Comparator‐surgery: unilateral 2 muscle or surgery with adjustable on recessed muscle
Choice of eye for intervention: Side of intervention eye not specified
Outcomes Outcomes reported: reduction in angle to < 10 PD; % net change (preoperative deviation ‐ postoperative deviation / preoperative deviation x 100%)
Adverse outcomes: not reported
Choice of eye: analysis of outcomes based on binocular measurement of change in angle of deviation and reported adverse events monocularly in the intervention eye.
Measurement time points: 1 day, 6 weeks, 3 months and 6 months postoperatively
Notes Study period: from fall 1985 to 1988
Publication language: English
Trial registration: not reported
Conflicts of interest: not reported
Funding source: "The study was supported by a grant from the British Columbia Health Care Research Foundation" (no more details were available). "The Hollow 25 gauge, attached to the end of the tuberculin syringe, used was supplied by Smith Kettlewell Institute of Visual Sciences, San Francisco, Calif. Oculinum was also supplied by Aland B Scott MD through the Smith Kettlewell Institute."
Risk of bias
Bias Authors' judgement Support for judgement
Random sequence generation (selection bias) Unclear risk Participants were randomized, but method of random sequence generation was not described.

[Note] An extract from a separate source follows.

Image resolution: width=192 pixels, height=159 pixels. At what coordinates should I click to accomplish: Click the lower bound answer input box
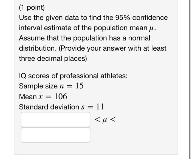tap(55, 119)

Allocation concealment (selection bias) Low risk "Participants were randomized by a research assistant. The investigators were masked as to the randomized sequence."
Blinding (performance bias and detection bias)
Investigators High risk Masking for study personnel could not be done due to the nature of intervention.
Blinding (performance bias and detection bias)
Participants Unclear risk Masking for participants was not described.
Blinding (performance bias and detection bias)
Personnel Low risk Measurements were performed by an orthoptist who mas masked. "Final (> 6 months) evaluations were performed by one of the investigators and by an orthoptist who was masked to the treatment assignment."
Incomplete outcome data (attrition bias)
All outcomes Low risk There were no missing outcome data.
Selective reporting (reporting bias) Unclear risk Neither protocol nor trial register was publicly available.
Other bias Unclear risk The planned sample size was 150, but only 30 participants were eventually enrolled. This resulted in small numbers of participants across each trial group. The mix of esotropia and exotropia participants further reduced numbers for comparison, as these may respond differently to use of botulinum toxin or surgery.
The Hollow 25 gauge, attached to the end of the tuberculin syringe, was supplied by Smith Kettlewell Institute of Visual Sciences, San Francisco, California. Oculinum was also supplied by Aland B Scott MD through the Smith Kettlewll Institute.